Stored data entries

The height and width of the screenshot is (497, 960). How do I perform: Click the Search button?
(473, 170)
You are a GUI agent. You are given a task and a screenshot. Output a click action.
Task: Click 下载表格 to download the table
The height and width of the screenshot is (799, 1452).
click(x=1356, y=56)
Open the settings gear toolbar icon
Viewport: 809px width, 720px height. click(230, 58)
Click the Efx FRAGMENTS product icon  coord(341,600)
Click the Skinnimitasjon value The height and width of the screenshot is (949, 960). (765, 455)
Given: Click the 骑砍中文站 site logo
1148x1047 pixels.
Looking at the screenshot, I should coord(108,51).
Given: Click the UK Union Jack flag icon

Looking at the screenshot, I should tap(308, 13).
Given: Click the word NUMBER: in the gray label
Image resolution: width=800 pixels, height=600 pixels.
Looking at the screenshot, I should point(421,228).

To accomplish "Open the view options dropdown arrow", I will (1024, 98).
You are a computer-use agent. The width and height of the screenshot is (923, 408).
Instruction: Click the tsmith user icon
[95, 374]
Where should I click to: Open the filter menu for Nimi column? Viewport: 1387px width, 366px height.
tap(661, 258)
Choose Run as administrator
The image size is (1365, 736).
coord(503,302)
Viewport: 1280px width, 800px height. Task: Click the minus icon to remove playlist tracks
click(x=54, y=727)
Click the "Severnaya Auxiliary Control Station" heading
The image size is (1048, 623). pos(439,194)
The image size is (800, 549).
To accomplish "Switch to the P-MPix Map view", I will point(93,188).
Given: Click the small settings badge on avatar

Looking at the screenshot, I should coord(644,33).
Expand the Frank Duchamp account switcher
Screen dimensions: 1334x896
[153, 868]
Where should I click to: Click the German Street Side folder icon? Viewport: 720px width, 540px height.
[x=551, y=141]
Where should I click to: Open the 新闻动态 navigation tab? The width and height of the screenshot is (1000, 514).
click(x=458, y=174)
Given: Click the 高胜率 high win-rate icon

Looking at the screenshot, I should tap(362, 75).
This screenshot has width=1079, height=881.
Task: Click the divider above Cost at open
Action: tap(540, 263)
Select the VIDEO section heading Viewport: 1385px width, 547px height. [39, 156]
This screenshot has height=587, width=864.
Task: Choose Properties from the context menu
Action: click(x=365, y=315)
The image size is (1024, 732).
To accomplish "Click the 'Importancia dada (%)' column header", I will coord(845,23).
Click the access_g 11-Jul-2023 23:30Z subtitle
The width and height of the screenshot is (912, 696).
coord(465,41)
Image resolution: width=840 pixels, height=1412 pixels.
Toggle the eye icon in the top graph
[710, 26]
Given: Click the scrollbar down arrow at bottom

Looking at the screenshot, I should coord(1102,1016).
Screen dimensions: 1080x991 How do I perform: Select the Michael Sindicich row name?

• [WHAT IS NEEDED]: What is wanted is the line containing "Expand the Frank Duchamp account switcher" and every line after it through the last line of the entries, printed exactly.

• [RESULT OF THIS TASK]:
Expand the Frank Duchamp account switcher
Screen dimensions: 1334x896
[153, 868]
Where should I click to: Click the German Street Side folder icon? Viewport: 720px width, 540px height.
[x=551, y=141]
Where should I click to: Open the 新闻动态 navigation tab? The width and height of the screenshot is (1000, 514).
click(x=458, y=174)
Given: Click the 高胜率 high win-rate icon

Looking at the screenshot, I should tap(362, 75).
This screenshot has width=1079, height=881.
Task: Click the divider above Cost at open
Action: tap(540, 263)
Select the VIDEO section heading Viewport: 1385px width, 547px height. [39, 156]
This screenshot has height=587, width=864.
Task: Choose Properties from the context menu
Action: click(x=365, y=315)
The image size is (1024, 732).
To accomplish "Click the 'Importancia dada (%)' column header", I will coord(845,23).
Click the access_g 11-Jul-2023 23:30Z subtitle
The width and height of the screenshot is (912, 696).
coord(465,41)
Image resolution: width=840 pixels, height=1412 pixels.
Toggle the eye icon in the top graph
[710, 26]
Given: Click the scrollbar down arrow at bottom

Looking at the screenshot, I should coord(1102,1016).
Screen dimensions: 1080x991 How do I perform: Select the Michael Sindicich row name?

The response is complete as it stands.